A few other things I enjoyed
- Ishka’s thumbs up on “high-quality beetles — the best!”
- Odo just hanging around to watch Bashir and O’Brien try to break into Quark’s, and the fact that, when Sisko runs across them, he joins them in trying to seem innocent.
- Quark and Ishka’s identical “that boy ain’t right” faces when Rom interrupts their argument by saying he wished Keldar were still alive.
- Everyone on the station is deeply horny for gossip and drama. Even Odo.
- Jadzia’s horniness for Kasidy deserves a mention, as well.
2 thoughts on “3.23: “Family Business””
I enjoyed this much more than I remembered enjoying it, although some of the plot resolution struck me as clumsy and awkward. I almost never think it works when Trek has characters try to resolve personal conflict through physical confrontation, and with the Ferengi it’s even less convincing than usual, although Armin Shimerman and Max Grodenchik, bless them, give it their all. Shimerman is stellar throughout this entire episode and Grodenchik really steps up his game this season, to an extent I had forgotten.
One of the things I think sets DS9 apart from the other, more episodic Star Trek series, is that it really takes the time to dive in and develop the alien cultures we see throughout the show.

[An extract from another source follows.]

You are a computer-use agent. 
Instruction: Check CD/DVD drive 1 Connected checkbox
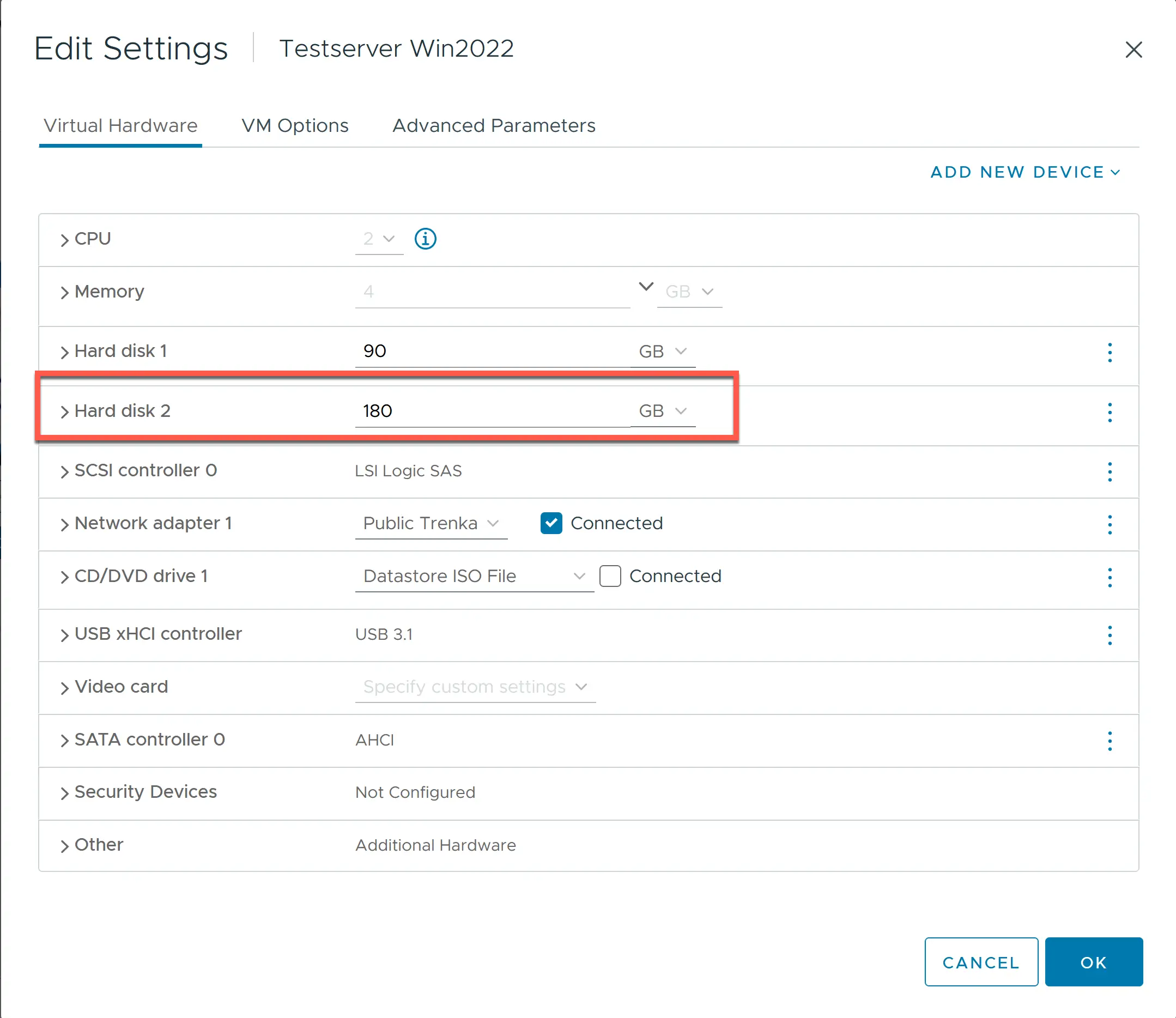click(x=610, y=576)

By the time it’s all done, this show has, bit by bit, and mostly in sensible and relatable character-driven ways given the viewer an encyclopedia’s worth of history, tradition, law, religion, and societal norms for a really staggering number of species: the Bajorans, the Cardassians, the Ferengi, the Klingons (some of which was already in place but a lot of which was adapted, made new, or advanced by this show), the Trill, the Jem’Hadar, the Vorta, the Founders, even the dang Breen (maybe not as much on the Breen). For them to spend this much time developing the Ferengi instead of keeping them as a one-note joke (through Quark, a more complex character than anyone probably imagined based on his early appearances in the show) is really something to appreciate.